• _EXERCISE DESCRIPTION_
In the records below, repeat exactly the lines between the line holding "The height and" and the line holding "the red 'file", inclusive, and drop the pictures.

• _ENTRIES SHOWN_
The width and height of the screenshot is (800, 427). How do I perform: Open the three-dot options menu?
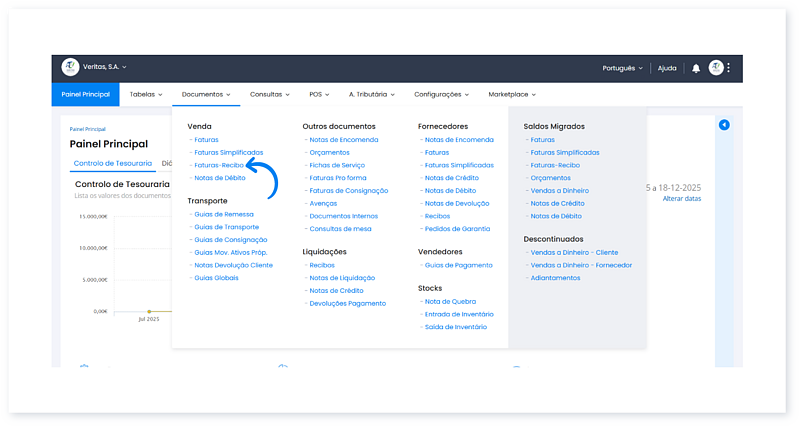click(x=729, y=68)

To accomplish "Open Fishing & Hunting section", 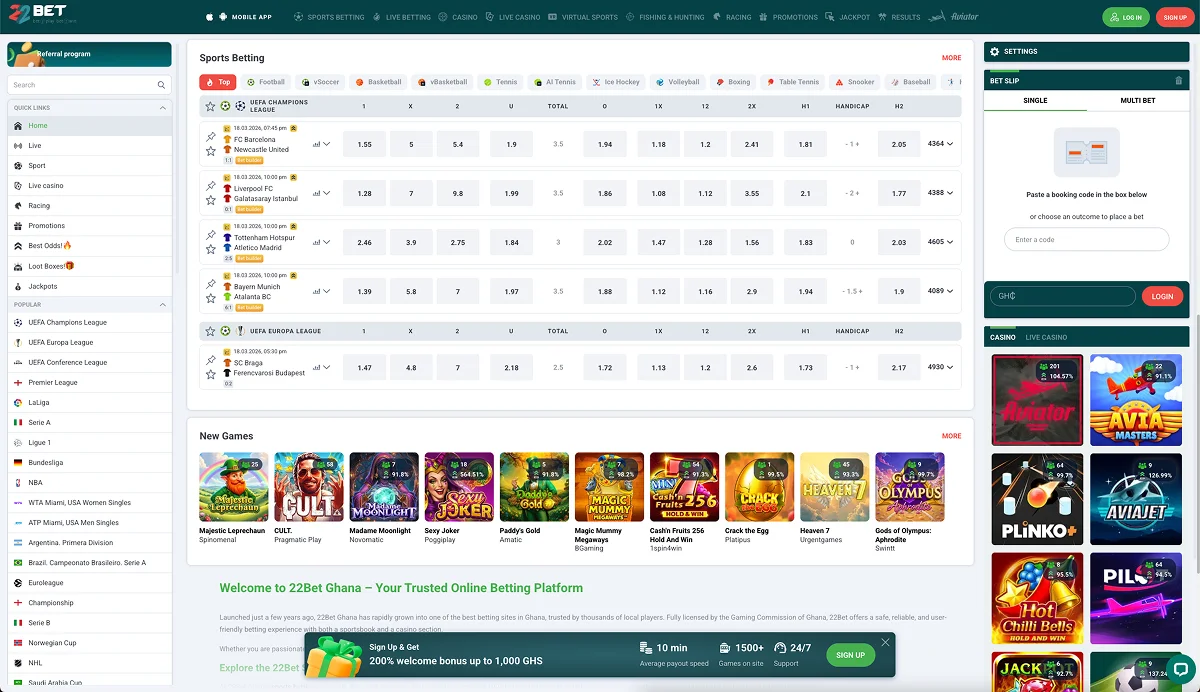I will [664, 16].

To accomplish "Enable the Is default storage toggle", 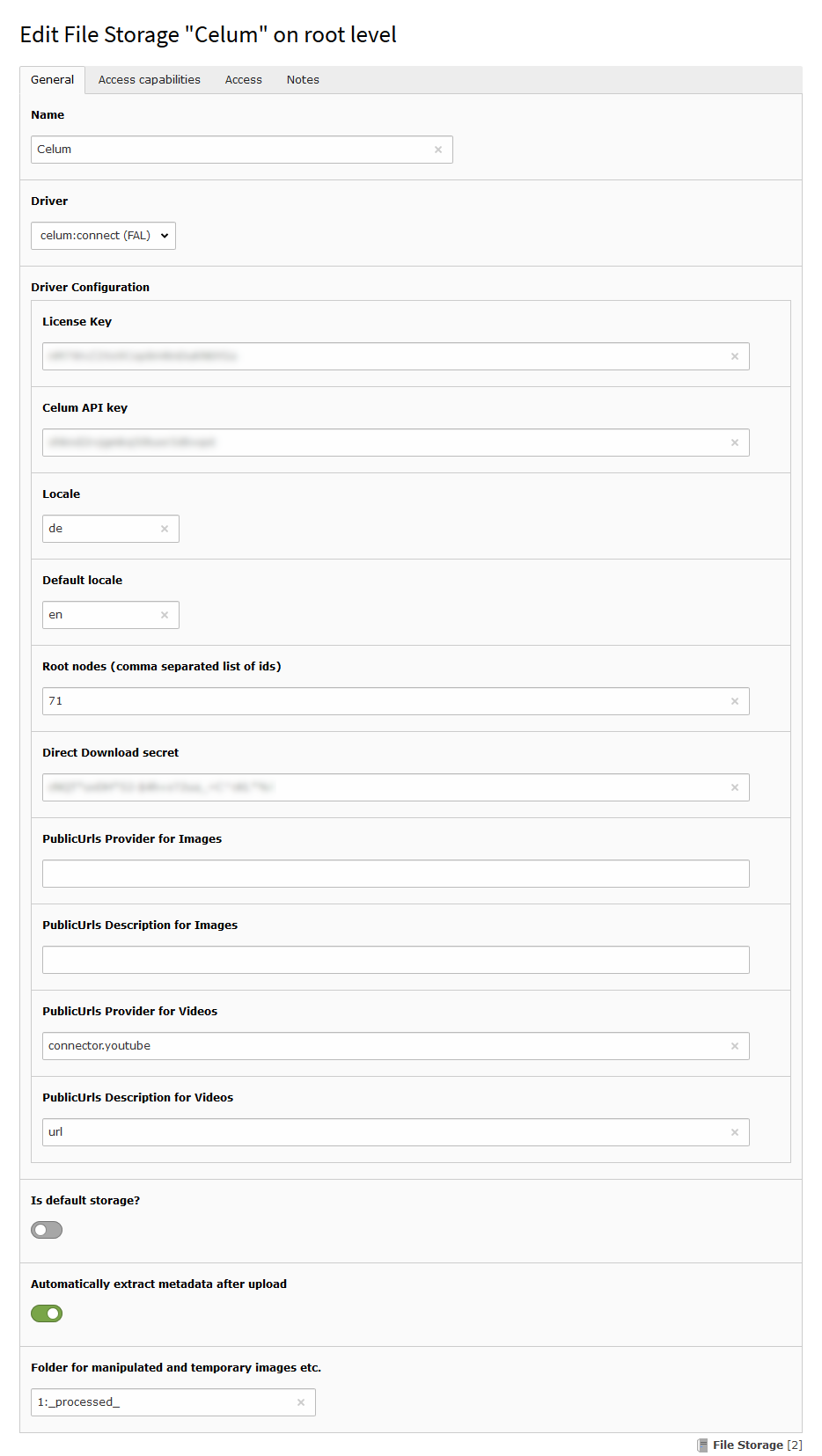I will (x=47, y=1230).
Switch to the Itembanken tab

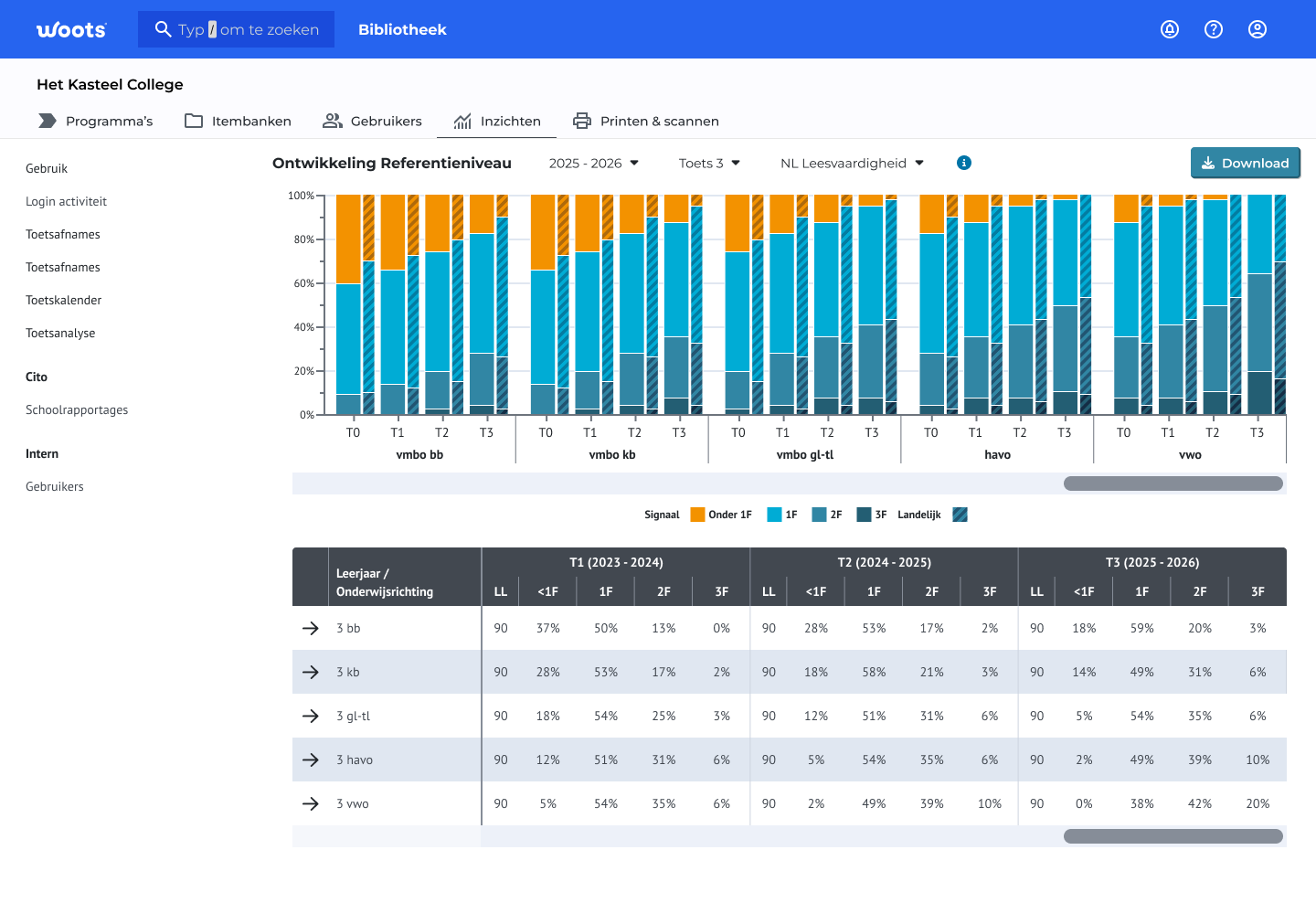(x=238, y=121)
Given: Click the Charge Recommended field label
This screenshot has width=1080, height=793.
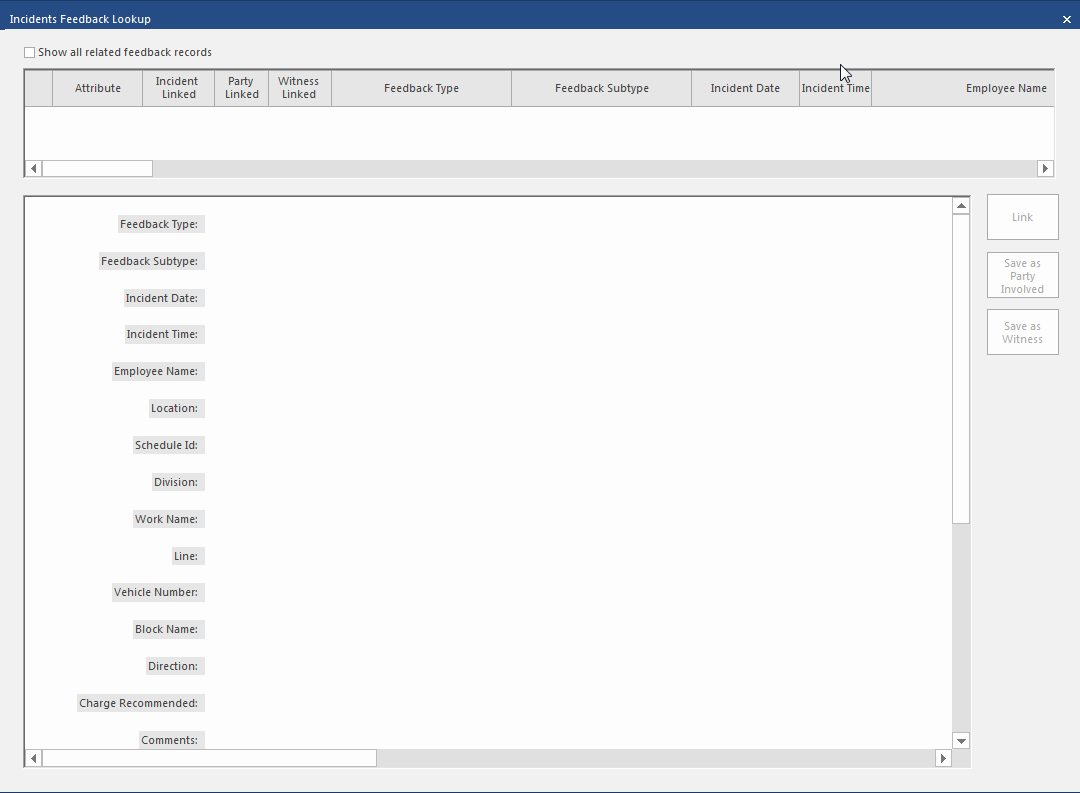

...

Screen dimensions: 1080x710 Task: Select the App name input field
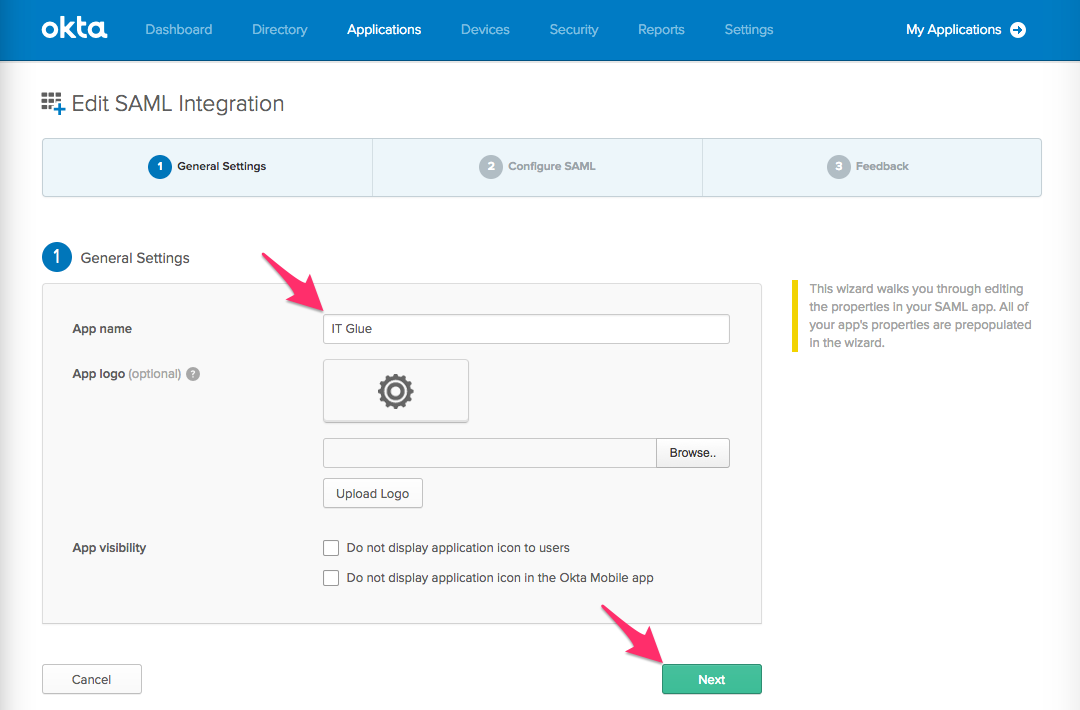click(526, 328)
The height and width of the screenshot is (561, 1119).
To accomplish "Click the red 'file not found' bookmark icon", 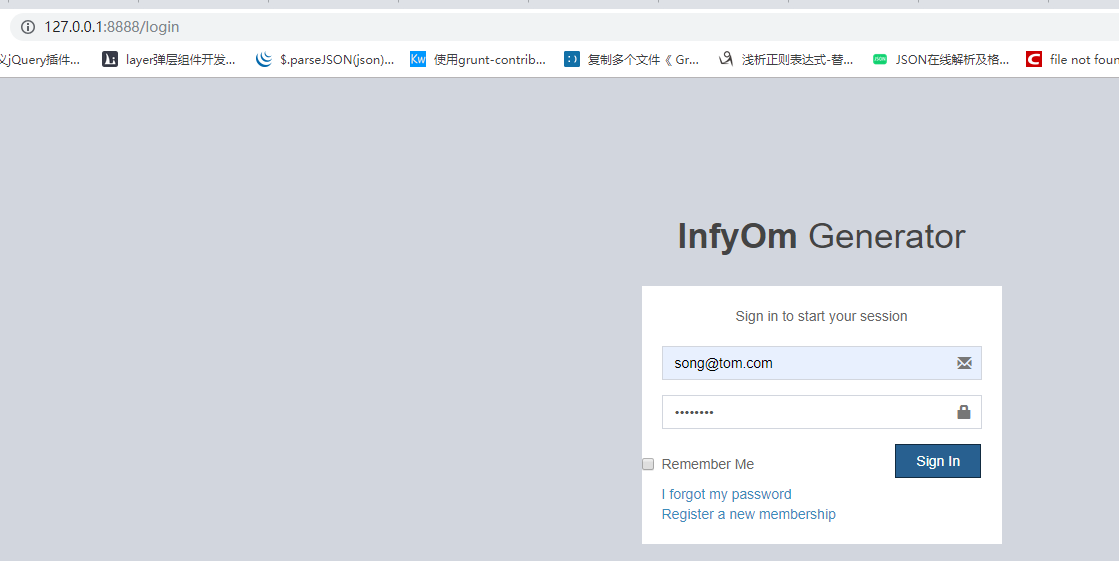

• _TASK RESPONSE_
The height and width of the screenshot is (561, 1119).
To accomplish "Click the red 'file not found' bookmark icon", 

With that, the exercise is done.